Digitalisation: time to overcome barriers

Article published in Revista Siniestro Mexico by Carlos R. Larrea Cruces, Business Development Manager and Insurance expert at Innova-tsn.

I recently had the honour of participating as a panellist at the annual convention of the Mexican Association of Insurance Institutions (AMIS), addressing the topic of digital insurers. I will not summarise what was said there, but I would like to highlight some aspects of the digital revolution that impact customers, insurers, and distribution channels.

 
The fear of the new paradigm

We all know that the changes have been dizzying, as the speed of change has been facilitated by the pandemic, and that the various key players have taken accelerated action to bridge this period. Many transformations, especially those that have changed our customers’ expectations, are here to stay, so we are facing a paradigm shift.

This generates fear and frustration among managers and employees who feel out of the game because their processes, systems and staff are not aligned with digitalisation. Thus, the necessary leap is vertigo-inducing and finds some with advanced age, many scars on their backs and great uncertainty.

Not long ago, a bancassurance company decided to undertake the change, so it hired a Digital Transformation Manager, an accompanying team and a strategic consultancy firm that drew up a plan with large investments in the short term. Months later, everyone had to stop and think, because there was tremendous uncertainty about where it was all leading. The problem was solved after a two-pronged approach:

1. Think big but start small. A clear digital transformation strategy was adopted, with every step having well-defined objectives, targeted investments, and measurable results.

2. Learn on the run. Pilot tests with real, tangible actions were implemented, clear responsibilities were determined with limited impact on a specific part of the organisation, and a process of testing and learning was developed.

Today, that organisation not only knows how to manage change and what return to expect, but it has also overcome the fear of the new paradigm, which is something very important.

Digitalización en Seguros para superar barreras a través de MLOps, DevOps y Data Value

 
The need to structure the information well

It is useless to have the best e-commerce channel to position our products in the market with low acquisition costs or to have an excellent marketing automation solution that interacts perfectly with digital channels to maintain a smooth dialogue with our customers, if we are not able to combine all the digital information generated with each other and with the rest of the information available in the company.

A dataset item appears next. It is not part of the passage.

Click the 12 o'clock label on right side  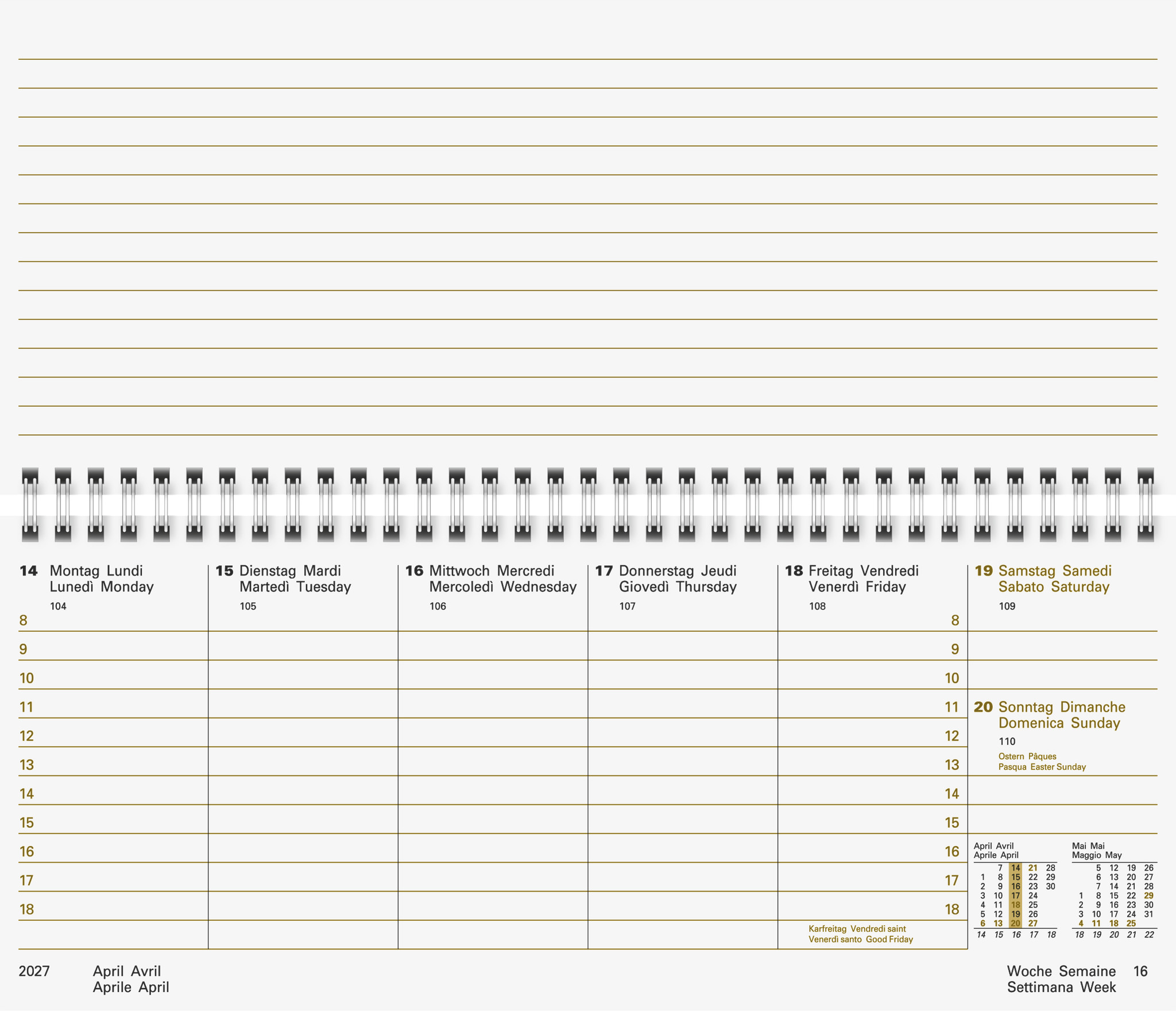[951, 736]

In this sense, the digitalisation of Mexican insurers face two big barriers:

      • The fragmentation of information
      • The lack of an orderly process of creation of knowledge from this information.

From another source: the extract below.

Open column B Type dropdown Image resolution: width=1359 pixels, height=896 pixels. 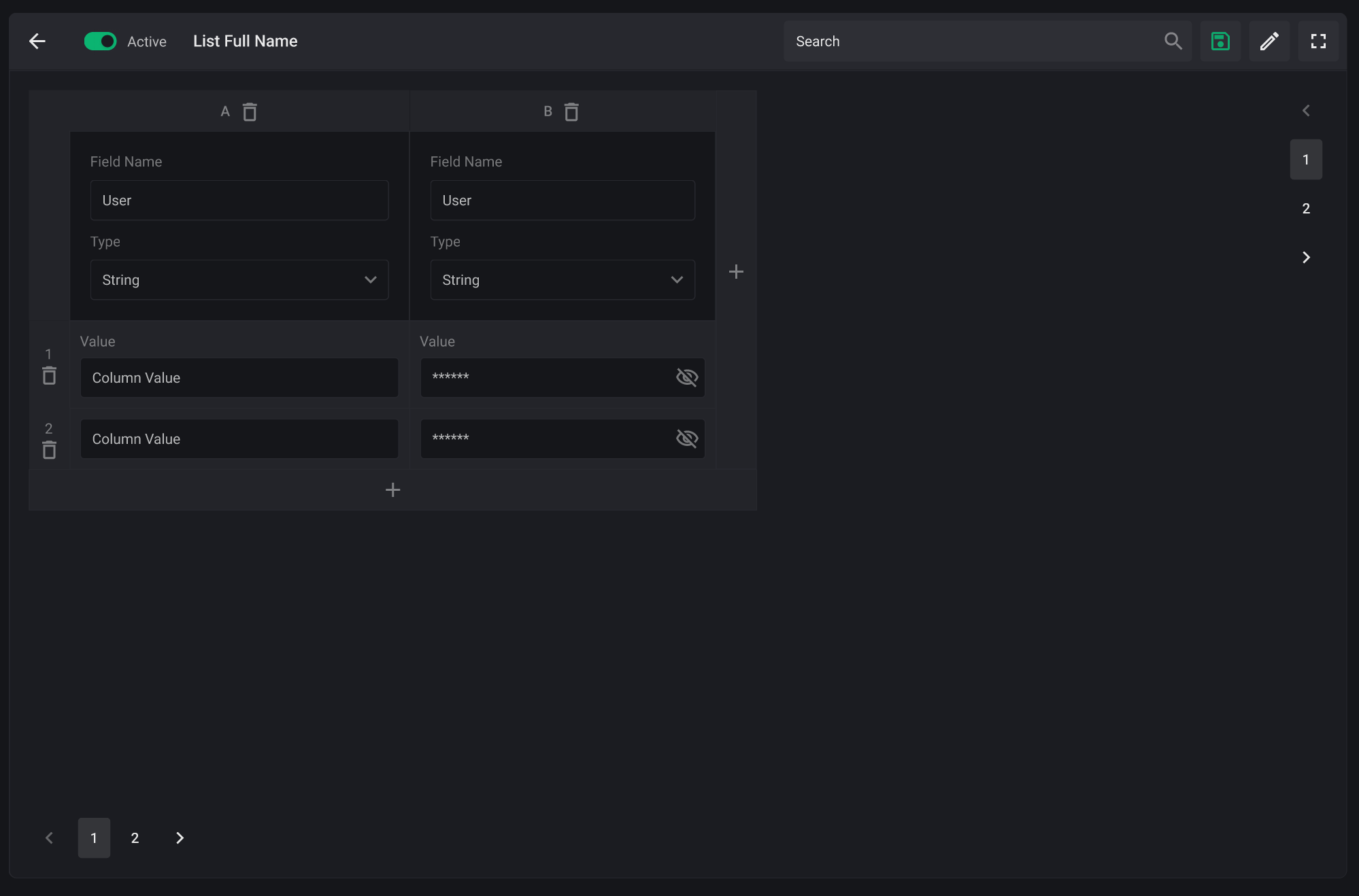point(562,280)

To avoid digital transformation, some companies are tempted to spend more resources on manual data processing, but this way of processing data is slower, error-prone and costly, requiring skilled workers to perform mechanical tasks.

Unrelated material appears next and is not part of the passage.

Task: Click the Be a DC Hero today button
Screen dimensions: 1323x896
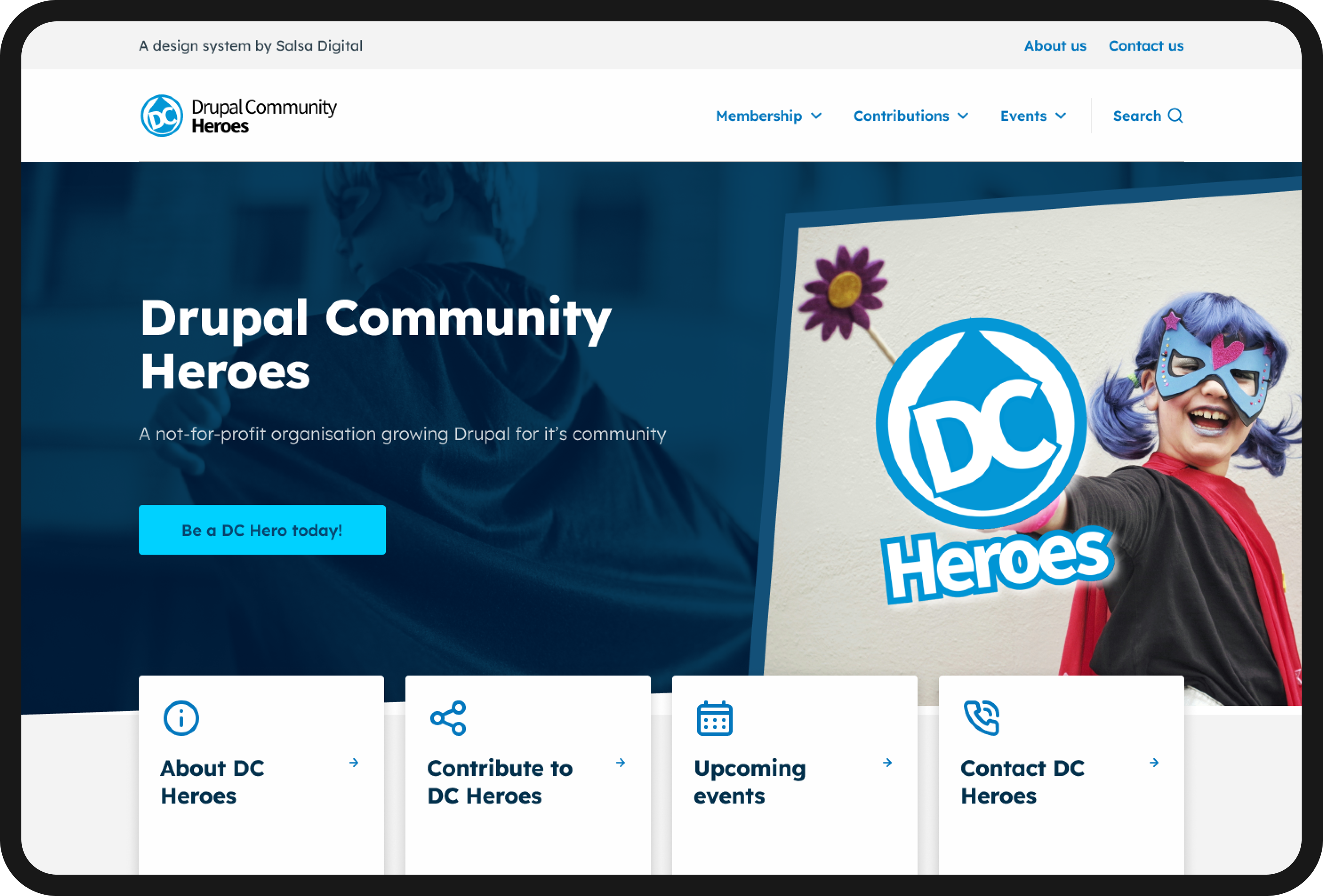Action: (x=262, y=529)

Opportunities to automate the capture, processing, understanding and availability of key information to decision-makers, both to the customer and to senior management, should therefore be seized.

In reviewing the case of a Life insurer, we found that a certain schizophrenia was developing with the annual renewal customer, as the Retention area was acting independently of the Renewal and Loyalty areas. There were customers who experienced high premium increases due to various aspects, such as leaps in age brackets; they requested cancellation, even though they had been recipients of loyalty actions carried out through digital channels, and when the Retention area acted, they obtained discounts almost automatically.

The product itself was competitive in price, but the technical adjustments originated in Renewal died in Retention and the Loyalty actions were not successful. So, a holistic view of the customers was built, which allowed to understand both the characteristics of the customers and the interactions planned and carried out with them. This helped the different areas to coordinate their actions, concentrating loyalty efforts on potential churners, improving and staggering the retention argument and considering the impact of the set of actions on the customer so that the price adjustment was adapted to the objective pursued.

 
Final comments

Our likelihood of successfully embracing the digital revolution will increase if we combat our fears, through realistic long-term planning that delivers short-term results and learning, and if we increase the integration of information, to avoid silos and business schizophrenia in the face of the customer.

I will leave for another occasion two background aspects that are also important in digitisation:

      • The role of the agent
      • The opportunity affinities mean

 

The digital revolution is here, so enjoy it!